Questions From Readers
● How were the words of Micah 1:6, 7 fulfilled upon Samaria?
Through his prophet Micah, Jehovah God declared: “I shall certainly make Samaria a heap of ruins . . . And her graven images will all be crushed to pieces, and all the gifts made to her as her hire will be burned in the fire; and all her idols I shall make a desolate waste. For from the things given as the hire of a prostitute she collected them, and to the thing given as the hire of a prostitute they will return.”—Mic. 1:6, 7.
In fulfillment of that prophetic judgment, in 740 B.C.E. the Assyrians destroyed Samaria, which would have included her many images. These idols provided no protection for the unfaithful Israelites from the conquering armies.
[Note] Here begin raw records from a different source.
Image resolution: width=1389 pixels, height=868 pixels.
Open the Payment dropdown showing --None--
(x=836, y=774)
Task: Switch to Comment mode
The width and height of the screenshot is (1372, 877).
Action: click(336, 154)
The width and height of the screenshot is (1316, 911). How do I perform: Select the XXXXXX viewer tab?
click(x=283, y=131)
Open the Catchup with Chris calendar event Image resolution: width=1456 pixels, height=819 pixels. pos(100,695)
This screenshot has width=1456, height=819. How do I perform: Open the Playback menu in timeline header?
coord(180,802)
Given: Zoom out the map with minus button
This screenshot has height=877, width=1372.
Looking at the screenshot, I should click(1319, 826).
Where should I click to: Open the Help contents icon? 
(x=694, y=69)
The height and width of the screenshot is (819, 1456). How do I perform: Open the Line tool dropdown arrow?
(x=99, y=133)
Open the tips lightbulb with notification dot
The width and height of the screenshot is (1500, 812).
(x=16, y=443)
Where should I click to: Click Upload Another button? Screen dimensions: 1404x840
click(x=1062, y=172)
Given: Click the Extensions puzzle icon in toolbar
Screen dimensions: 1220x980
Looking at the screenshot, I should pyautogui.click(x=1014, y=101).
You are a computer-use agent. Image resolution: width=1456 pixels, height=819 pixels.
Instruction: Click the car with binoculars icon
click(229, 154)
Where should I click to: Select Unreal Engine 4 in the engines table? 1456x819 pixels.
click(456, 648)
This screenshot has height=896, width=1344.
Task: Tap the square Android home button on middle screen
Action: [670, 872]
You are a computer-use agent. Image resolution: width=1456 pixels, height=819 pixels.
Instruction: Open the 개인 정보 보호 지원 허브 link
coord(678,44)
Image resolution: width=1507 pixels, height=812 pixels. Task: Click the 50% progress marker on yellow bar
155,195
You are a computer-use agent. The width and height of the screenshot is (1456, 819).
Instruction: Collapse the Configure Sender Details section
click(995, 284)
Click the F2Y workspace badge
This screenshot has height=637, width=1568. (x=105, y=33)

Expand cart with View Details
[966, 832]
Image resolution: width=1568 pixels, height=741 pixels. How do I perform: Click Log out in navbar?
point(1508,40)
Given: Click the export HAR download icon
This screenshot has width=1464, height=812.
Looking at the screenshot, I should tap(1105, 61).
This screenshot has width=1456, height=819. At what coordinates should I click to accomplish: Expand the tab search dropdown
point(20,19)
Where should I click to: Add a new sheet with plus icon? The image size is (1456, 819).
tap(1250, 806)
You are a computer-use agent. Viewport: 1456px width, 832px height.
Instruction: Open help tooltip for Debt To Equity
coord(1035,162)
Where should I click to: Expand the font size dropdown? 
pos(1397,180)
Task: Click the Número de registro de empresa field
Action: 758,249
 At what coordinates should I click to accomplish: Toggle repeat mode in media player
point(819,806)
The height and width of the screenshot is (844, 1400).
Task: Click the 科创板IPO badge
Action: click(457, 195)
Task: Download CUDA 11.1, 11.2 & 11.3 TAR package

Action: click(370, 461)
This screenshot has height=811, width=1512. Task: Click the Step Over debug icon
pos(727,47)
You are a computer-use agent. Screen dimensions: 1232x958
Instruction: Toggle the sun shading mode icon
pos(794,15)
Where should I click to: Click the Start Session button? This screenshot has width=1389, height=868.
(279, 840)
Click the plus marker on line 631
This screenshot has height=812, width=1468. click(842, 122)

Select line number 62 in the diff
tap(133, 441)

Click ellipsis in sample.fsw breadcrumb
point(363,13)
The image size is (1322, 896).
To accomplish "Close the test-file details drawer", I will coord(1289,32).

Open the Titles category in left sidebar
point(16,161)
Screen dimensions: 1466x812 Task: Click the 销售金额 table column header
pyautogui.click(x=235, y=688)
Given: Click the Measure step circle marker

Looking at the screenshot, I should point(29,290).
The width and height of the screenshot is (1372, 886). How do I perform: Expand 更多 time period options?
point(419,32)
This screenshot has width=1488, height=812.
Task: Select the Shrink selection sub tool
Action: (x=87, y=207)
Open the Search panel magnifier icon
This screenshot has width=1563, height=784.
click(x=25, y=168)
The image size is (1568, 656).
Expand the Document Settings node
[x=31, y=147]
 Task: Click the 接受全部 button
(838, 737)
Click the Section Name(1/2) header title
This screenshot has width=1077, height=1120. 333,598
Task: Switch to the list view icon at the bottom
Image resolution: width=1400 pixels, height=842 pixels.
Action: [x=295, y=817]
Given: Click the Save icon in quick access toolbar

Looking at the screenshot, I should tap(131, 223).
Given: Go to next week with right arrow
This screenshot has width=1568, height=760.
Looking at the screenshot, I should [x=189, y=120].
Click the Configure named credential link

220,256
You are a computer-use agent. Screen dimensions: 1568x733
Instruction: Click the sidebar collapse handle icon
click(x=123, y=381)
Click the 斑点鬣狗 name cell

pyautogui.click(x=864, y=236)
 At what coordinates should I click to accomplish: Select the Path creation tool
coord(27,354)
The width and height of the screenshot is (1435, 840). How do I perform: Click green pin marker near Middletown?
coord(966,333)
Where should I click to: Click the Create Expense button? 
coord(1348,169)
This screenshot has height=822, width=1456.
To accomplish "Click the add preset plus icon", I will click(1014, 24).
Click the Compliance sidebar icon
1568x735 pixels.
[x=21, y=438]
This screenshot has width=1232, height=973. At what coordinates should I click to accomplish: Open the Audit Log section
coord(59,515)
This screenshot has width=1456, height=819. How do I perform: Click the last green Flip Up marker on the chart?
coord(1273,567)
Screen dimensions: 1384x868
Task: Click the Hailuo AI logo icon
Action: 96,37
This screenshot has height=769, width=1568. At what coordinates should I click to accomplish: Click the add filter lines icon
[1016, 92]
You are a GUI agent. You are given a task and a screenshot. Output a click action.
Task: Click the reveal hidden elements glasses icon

But what of the gifts that idolatrous Israelites brought to the centers of false worship? These gifts could be termed the “hire of a prostitute.” Why so? Because they were presented for the support of false worship and constituted a violation of their covenant with Jehovah God, to whom they were bound as a wife is to her husband. According to the common practice of that time, precious items taken from the sanctuaries of conquered peoples were deposited in the temples of the victors. (Compare Ezra 1:7.) This signified that the gods of the conquerors had triumphed over the gods of the subjugated peoples. So the hire of Israel’s spiritual prostitution (the votive offerings of idolatrous worshipers) enhanced the false religion of the Assyrians. Thus the gifts brought by idolatrous Israelites to their gods ‘returned to the hire of a prostitute’ in becoming gifts to Assyrian gods.